Her Master's ring is an exact copy of the ring that Bulgakov himself wore, while Margarita is the spitting image of the writer's widow... Elena Sergeevna was going to help publish the novel with Nadya's illustrations, but did not have time - shortly after meeting the parents of the artist Bulgakova died. The 15-year-old girl’s drawings on the theme of the cult novel still look fresh and exciting – it’s even strange that “The Masters” with Rusheva’s illustrations were never really published (except for the Barnaul edition of the early 90s, the printing quality of which left much to be desired).
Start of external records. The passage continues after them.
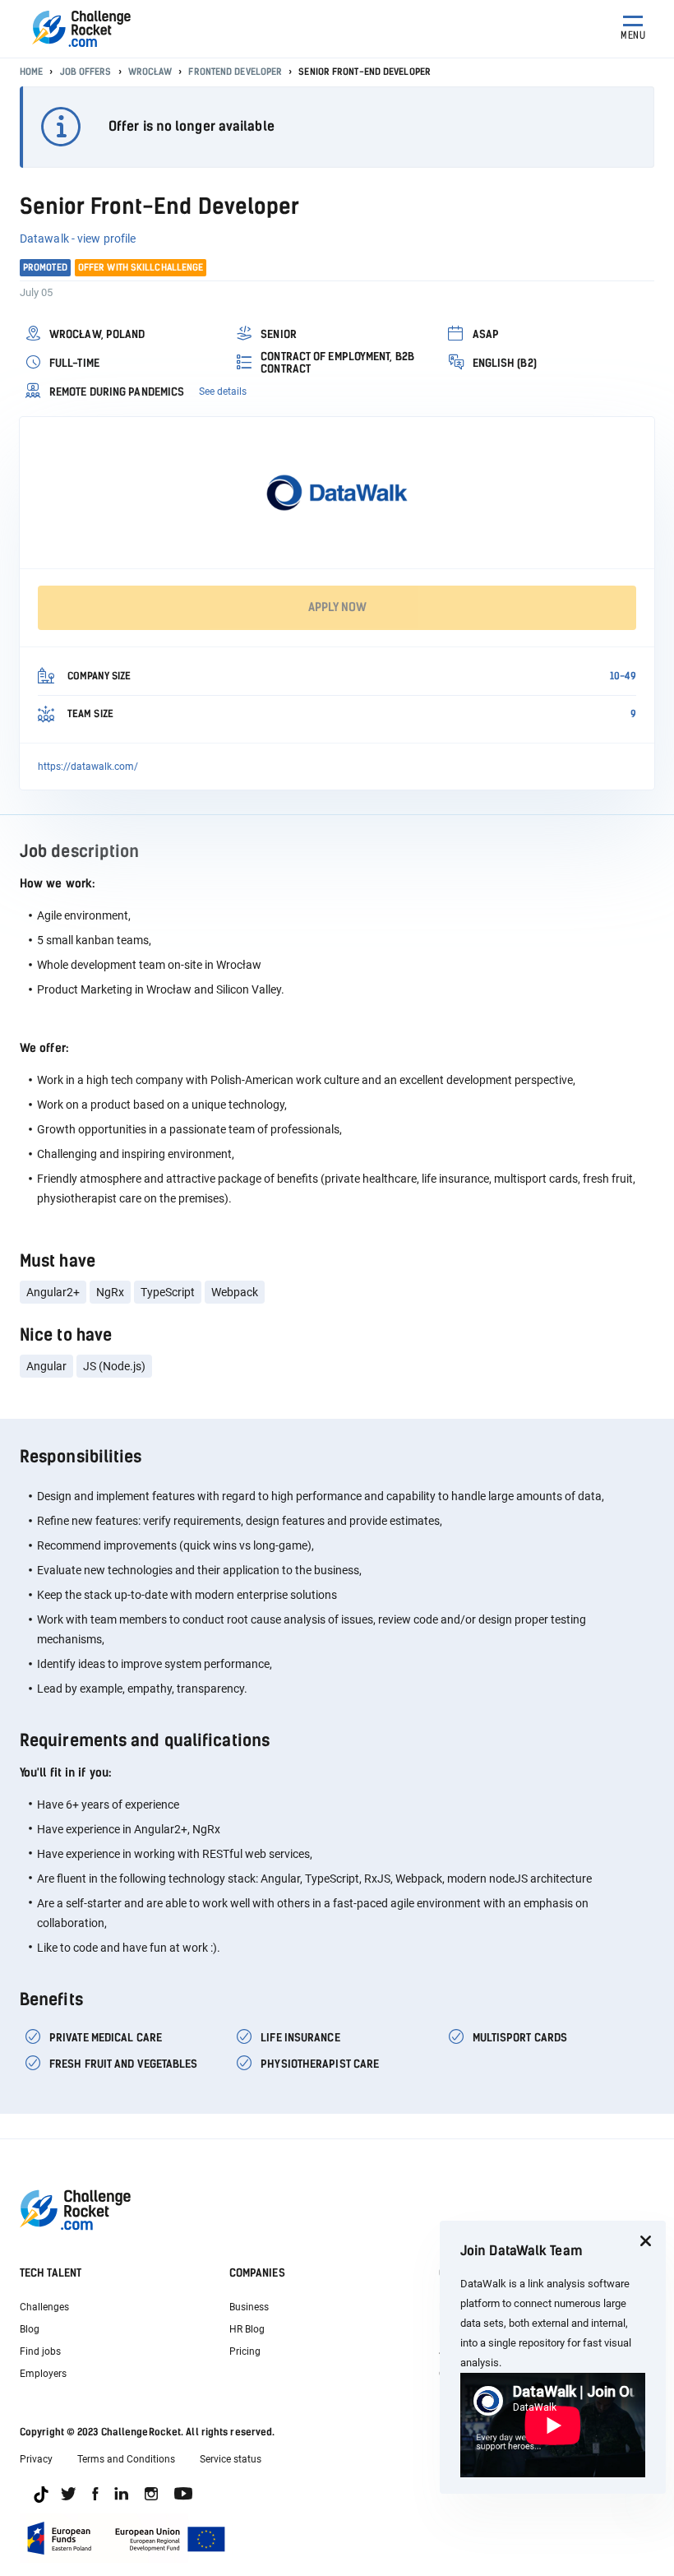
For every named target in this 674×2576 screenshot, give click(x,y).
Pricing (245, 2351)
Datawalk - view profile (78, 238)
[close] (645, 2241)
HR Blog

The artist's graphics were rarely printed in the USSR due to poor printing - this was done in Japan and Germany. They are in no hurry to release albums even now, although technical capabilities have improved. “If I were rich, I would at least publish a calendar,” laments Natalya Doydalovna. The parents earned sheer tears from their daughter’s drawings: in 1976, the only album “Graphics by Nadya Rusheva” was released, father and mother were paid 990 rubles for it. But Natalya Doydalovna doesn’t even think about money: “When they make an exhibition, it’s an honor for us. In 1980, Nadina had an exhibition in Japan. The organizers printed drawings from Pushkiniana and gave me several copies.” Now the gift in a beautiful gilded frame decorates Natalya Doydalovna’s living room.

In 1994, Natalya Doydalovna handed over State Museum A.S. Pushkin has a significant share of Nadya Rusheva’s legacy. In October 2006 in high school In the village of Seserlig, Piy-Khem kozhuun of Tuva, a museum named after N.D. Azhikmaa-Rusheva was opened.

Childish handwriting children's drawing.
The flight of a feather is like the flapping of a wing.
Singing lines, thin strings
They ring, falling from the tip of the pen.

Waltzes freely on the parquet floor
Leaf hand.
Gift given to the soul by God
Foresee.
Silhouettes appear
Through the dense white Whatman paper fog.

And outlines wonderful moment
Rising from the ashes, proclaiming again,
That the deity and inspiration are alive...
And life, and tears, and love are eternal...

To us through the fog of disbelief and doubt,
From the hiding places of the immortal yesterday,
Lasts forever young genius
Ariadne's thread from the tip of a pen.